[Opening Records shown section]

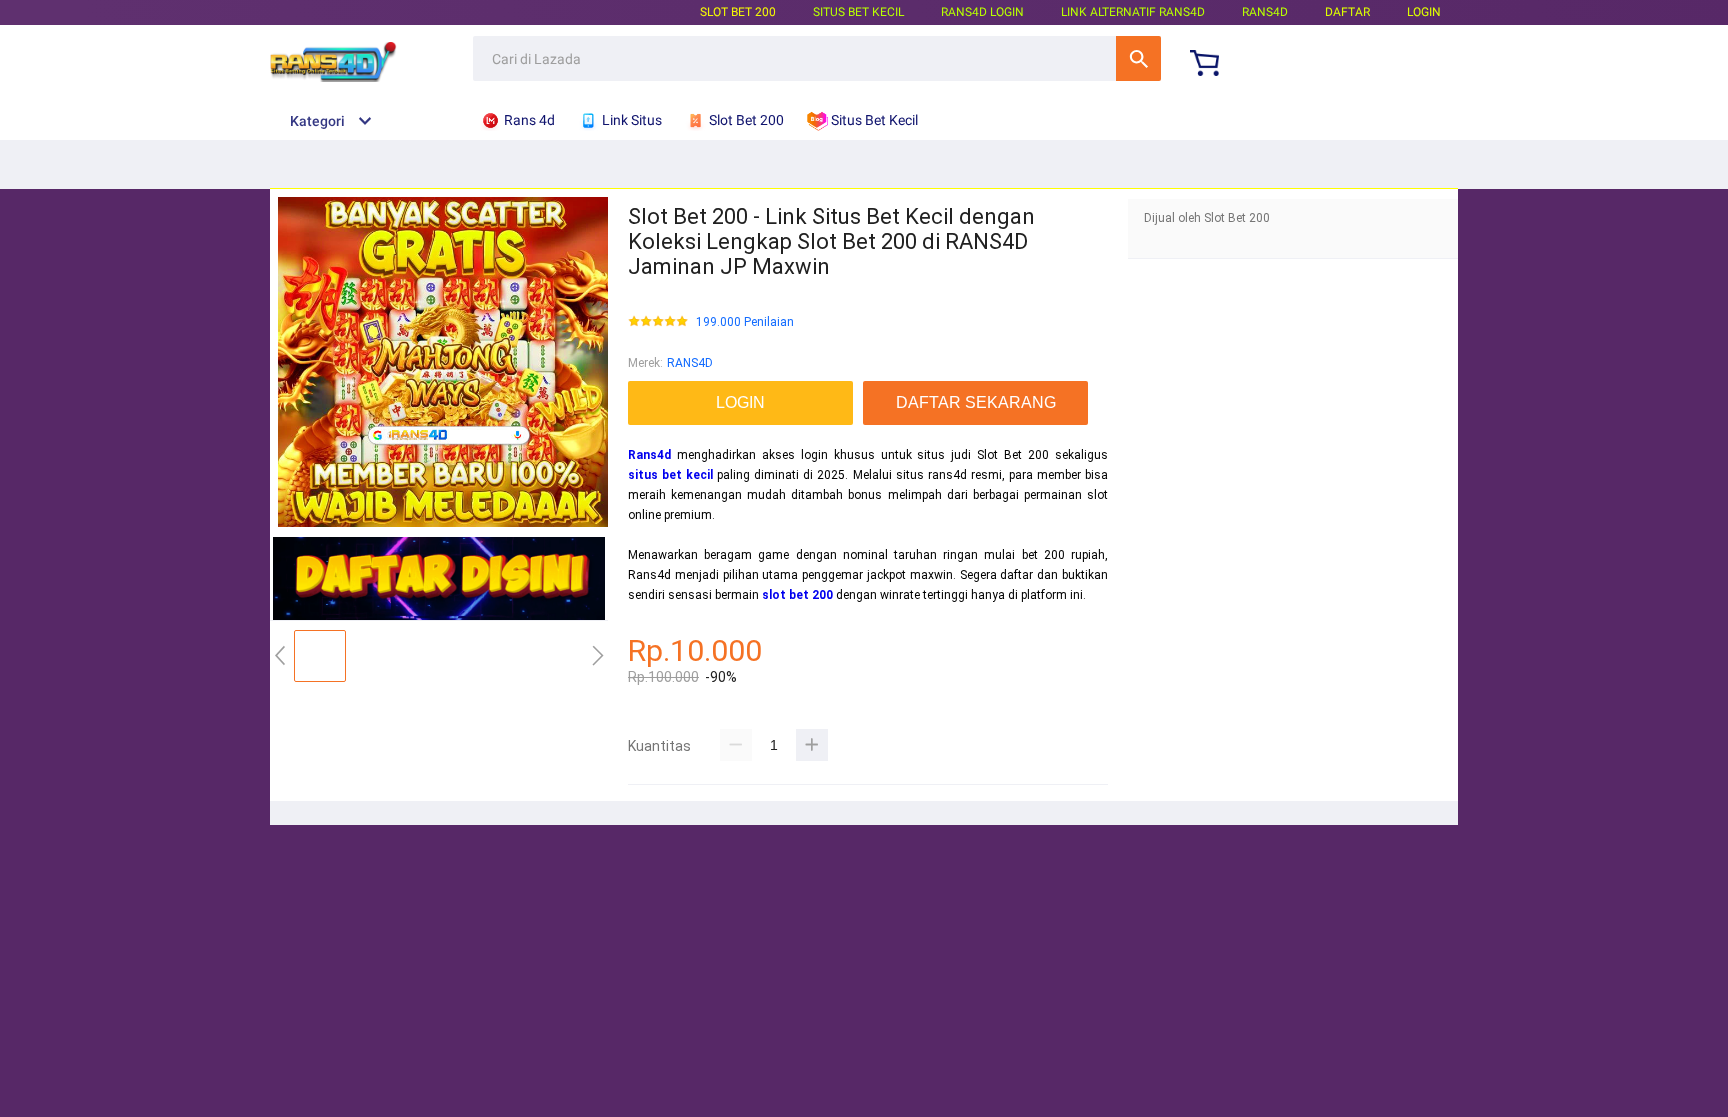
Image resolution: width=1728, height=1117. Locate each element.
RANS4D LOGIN (982, 12)
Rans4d (649, 455)
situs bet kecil (670, 475)
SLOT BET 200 (738, 12)
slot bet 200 (797, 595)
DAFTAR (1347, 12)
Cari (1138, 58)
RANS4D (690, 363)
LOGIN (1424, 12)
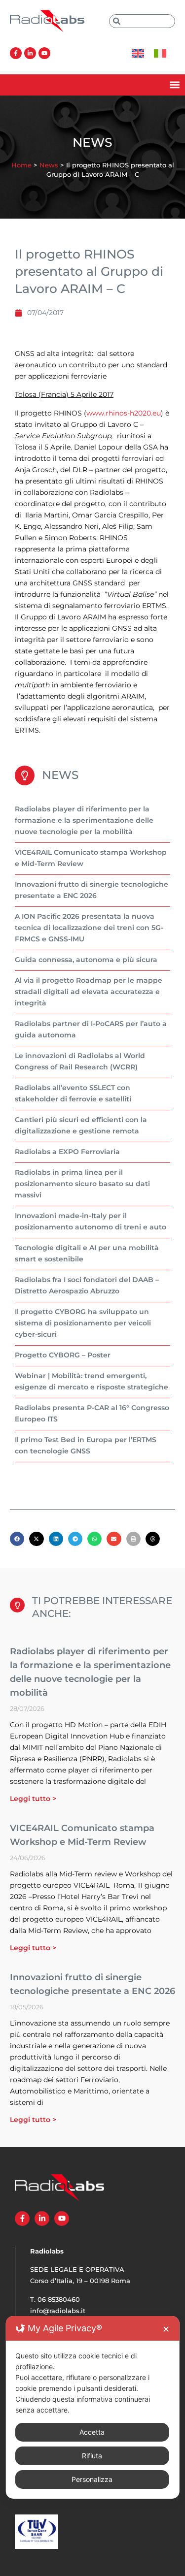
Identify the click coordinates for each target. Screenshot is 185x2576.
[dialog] (92, 2407)
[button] (174, 85)
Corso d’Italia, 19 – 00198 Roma (80, 2281)
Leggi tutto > (33, 1798)
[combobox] (142, 21)
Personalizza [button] (92, 2479)
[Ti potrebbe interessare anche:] (17, 1605)
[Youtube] (44, 53)
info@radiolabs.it (57, 2311)
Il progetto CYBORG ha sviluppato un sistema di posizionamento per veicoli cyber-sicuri (83, 1323)
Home (21, 165)
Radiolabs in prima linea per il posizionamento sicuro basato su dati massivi (82, 1183)
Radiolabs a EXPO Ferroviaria (67, 1151)
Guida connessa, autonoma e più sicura (86, 959)
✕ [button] (166, 2329)
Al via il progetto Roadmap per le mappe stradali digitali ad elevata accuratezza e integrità (88, 991)
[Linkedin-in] (30, 53)
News (48, 165)
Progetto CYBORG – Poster (63, 1355)
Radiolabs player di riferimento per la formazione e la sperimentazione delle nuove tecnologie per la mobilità (84, 820)
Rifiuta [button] (92, 2455)
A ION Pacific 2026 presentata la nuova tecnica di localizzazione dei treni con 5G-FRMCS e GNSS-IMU (89, 927)
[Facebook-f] (16, 53)
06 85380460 (58, 2299)
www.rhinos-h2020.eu (123, 413)
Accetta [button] (92, 2432)
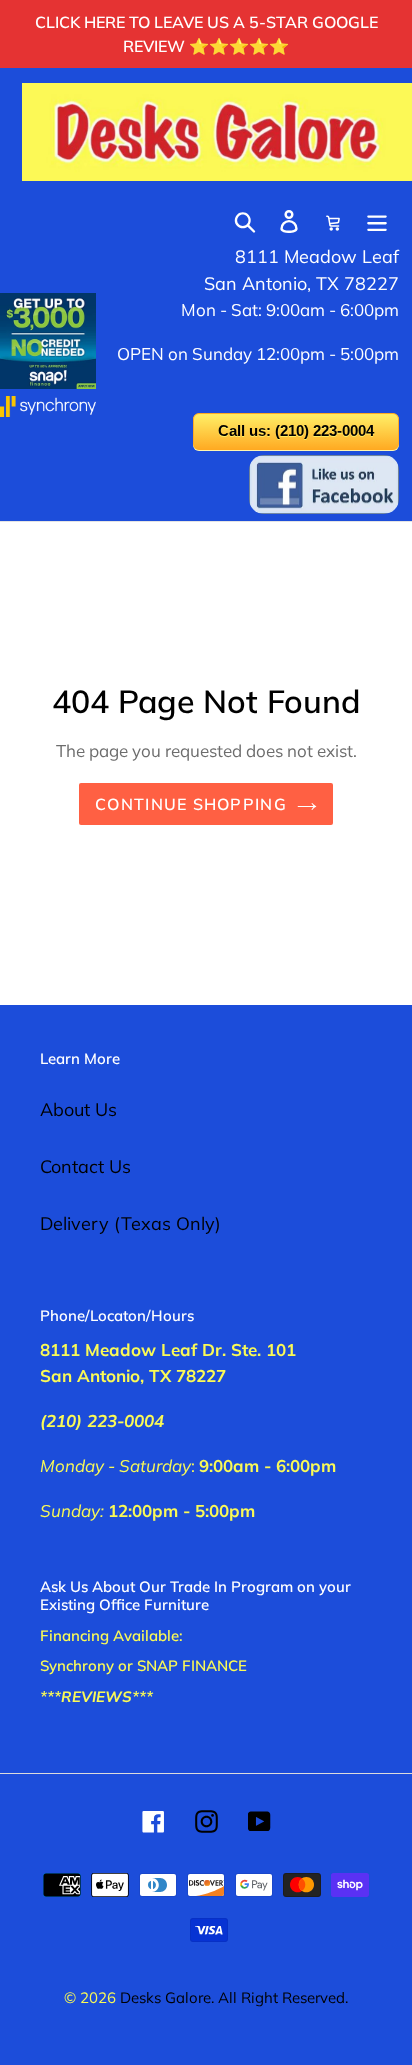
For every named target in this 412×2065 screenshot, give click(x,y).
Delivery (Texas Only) (130, 1223)
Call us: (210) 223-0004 (296, 430)
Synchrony (77, 1665)
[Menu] (377, 219)
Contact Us (85, 1166)
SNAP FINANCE (192, 1665)
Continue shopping (191, 804)
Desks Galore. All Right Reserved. (234, 1997)
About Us (78, 1109)
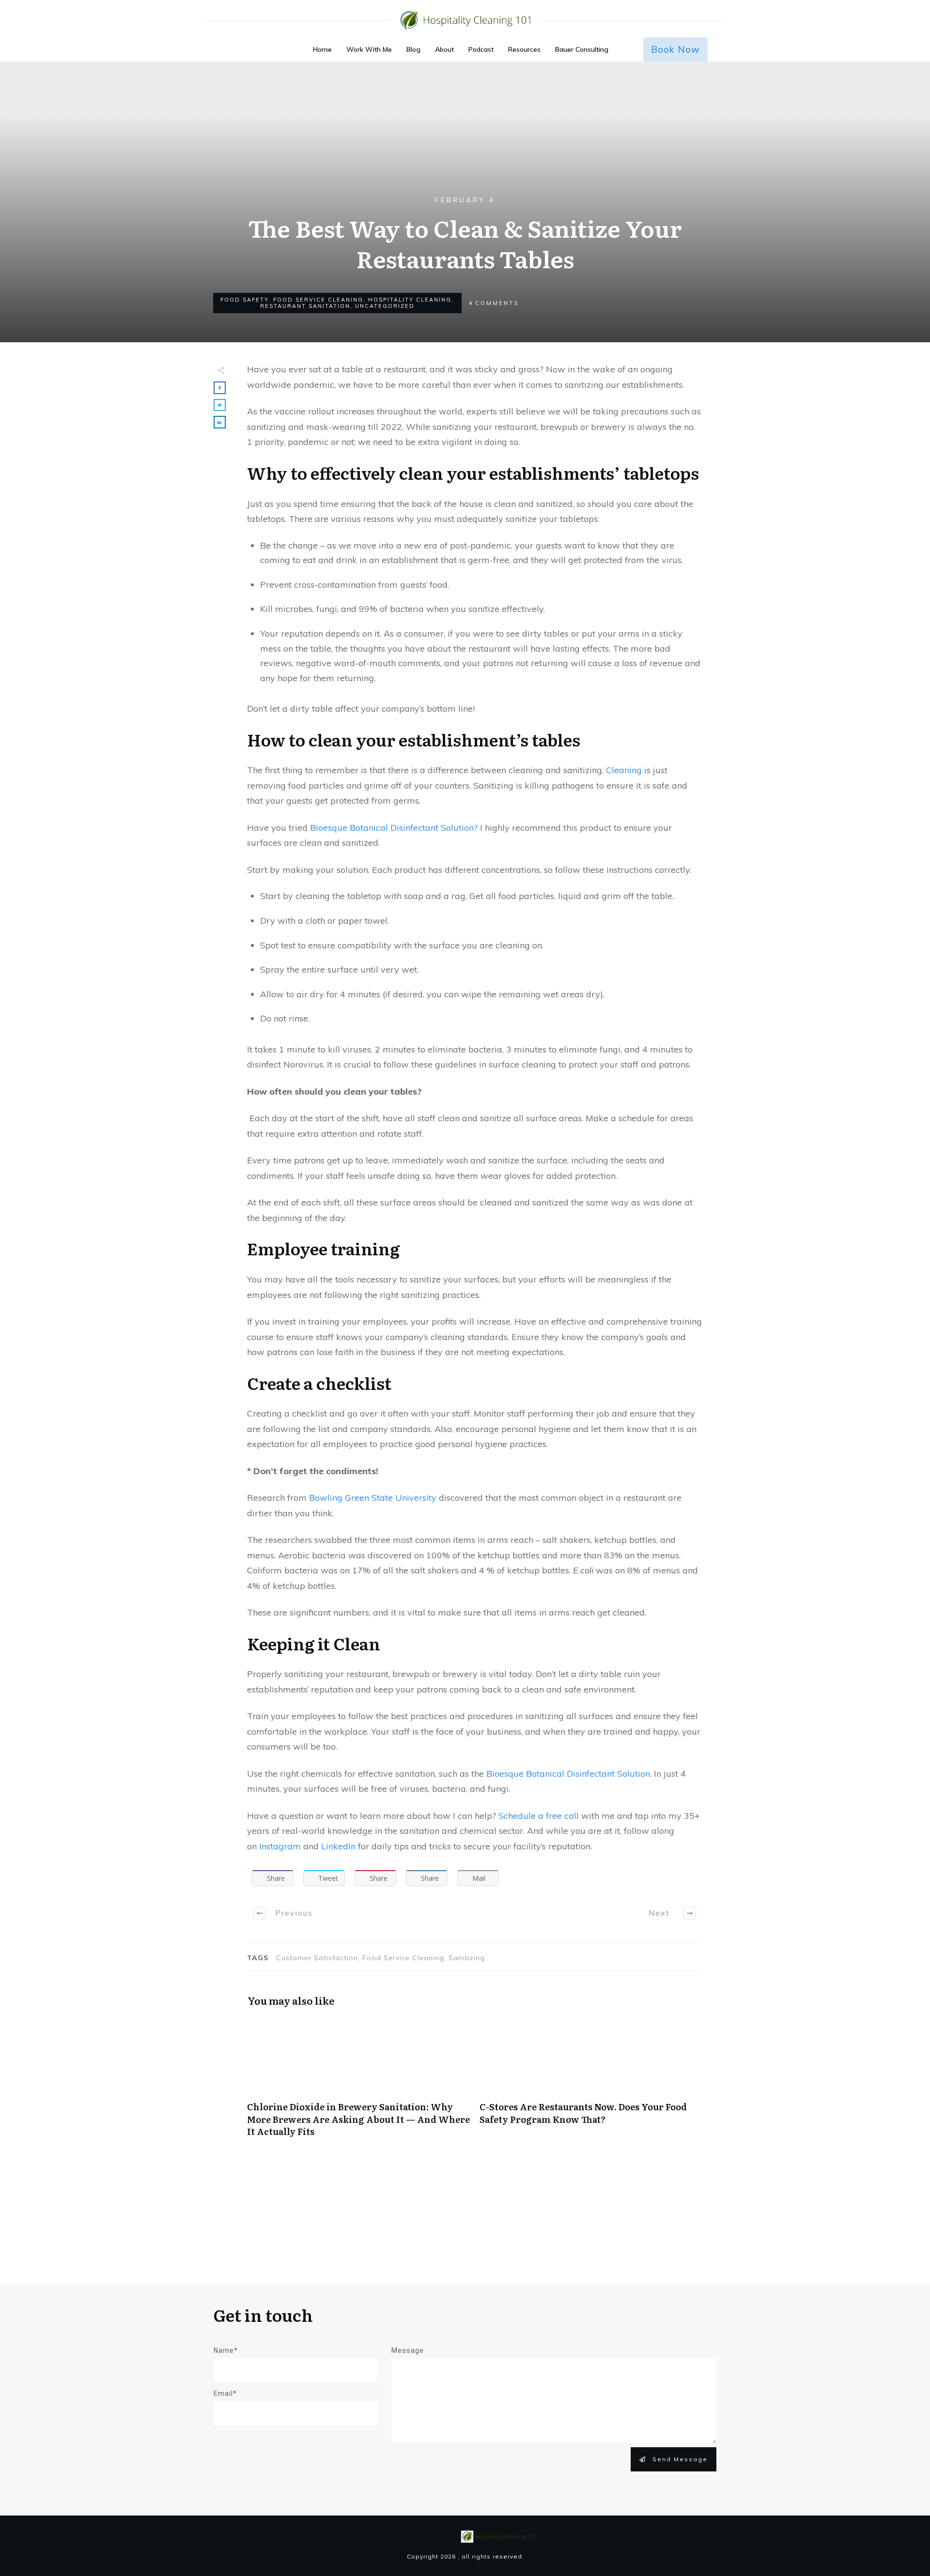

[Closing Records shown section]

■ Task prompt: Reproduce the data exactly as it appears above. Pictures are to be left out.

■ Result of this task:
Image resolution: width=1728, height=1117. Locate each element.
RANS4D LOGIN (982, 12)
Rans4d (649, 455)
situs bet kecil (670, 475)
SLOT BET 200 (738, 12)
slot bet 200 (797, 595)
DAFTAR (1347, 12)
Cari (1138, 58)
RANS4D (690, 363)
LOGIN (1424, 12)
Identify the click coordinates for each target. Screenshot is 185x2576.
[dialog] (92, 2407)
[button] (174, 85)
Corso d’Italia, 19 – 00198 Roma (80, 2281)
Leggi tutto > (33, 1798)
[combobox] (142, 21)
Personalizza [button] (92, 2479)
[Ti potrebbe interessare anche:] (17, 1605)
[Youtube] (44, 53)
info@radiolabs.it (57, 2311)
Il progetto CYBORG ha sviluppato un sistema di posizionamento per veicoli cyber-sicuri (83, 1323)
Home (21, 165)
Radiolabs in prima linea per il posizionamento sicuro basato su dati massivi (82, 1183)
Radiolabs a EXPO Ferroviaria (67, 1151)
Guida connessa, autonoma e più sicura (86, 959)
✕ [button] (166, 2329)
Al via il progetto Roadmap per le mappe stradali digitali ad elevata accuratezza e integrità (88, 991)
[Linkedin-in] (30, 53)
News (48, 165)
Progetto CYBORG – Poster (63, 1355)
Radiolabs player di riferimento per la formazione e la sperimentazione delle nuove tecnologie per la mobilità (84, 820)
Rifiuta [button] (92, 2455)
A ION Pacific 2026 presentata la nuova tecnica di localizzazione dei treni con 5G-FRMCS e GNSS-IMU (89, 927)
[Facebook-f] (16, 53)
06 85380460 (58, 2299)
www.rhinos-h2020.eu (123, 413)
Accetta [button] (92, 2432)
For every named target in this 412×2065 screenshot, give click(x,y).
Delivery (Texas Only) (130, 1223)
Call us: (210) 223-0004 (296, 430)
Synchrony (77, 1665)
[Menu] (377, 219)
Contact Us (85, 1166)
SNAP FINANCE (192, 1665)
Continue shopping (191, 804)
Desks Galore. All Right Reserved. (234, 1997)
About Us (78, 1109)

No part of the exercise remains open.